** Task material **
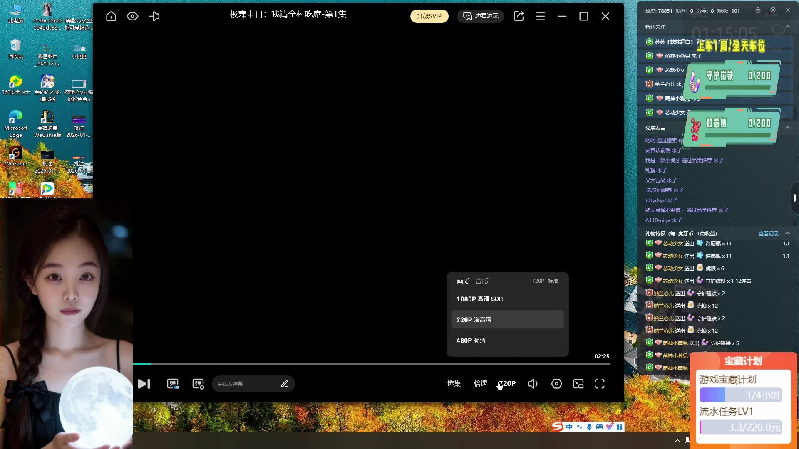Enter picture-in-picture mini window mode
This screenshot has width=799, height=449.
click(x=578, y=384)
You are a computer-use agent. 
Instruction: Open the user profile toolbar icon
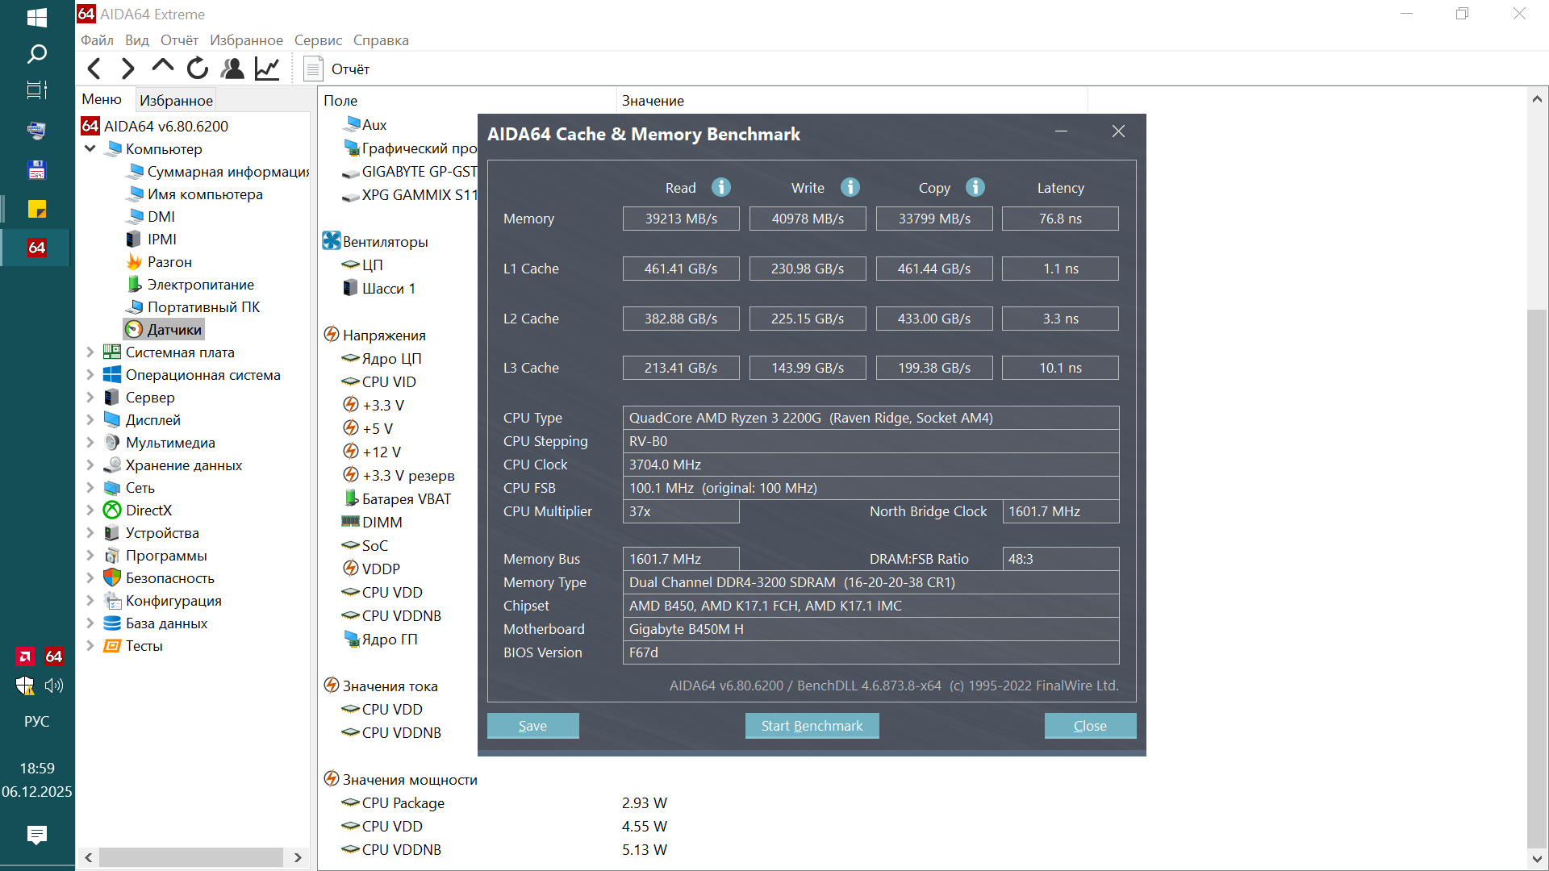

** To do **
Reproduce only the lines from the line with "You are a computer-use agent." to the end of the entries. Keep both ends, copy them exactly, and omit every picture.

** Exercise response **
You are a computer-use agent. 
Instruction: Open the user profile toolbar icon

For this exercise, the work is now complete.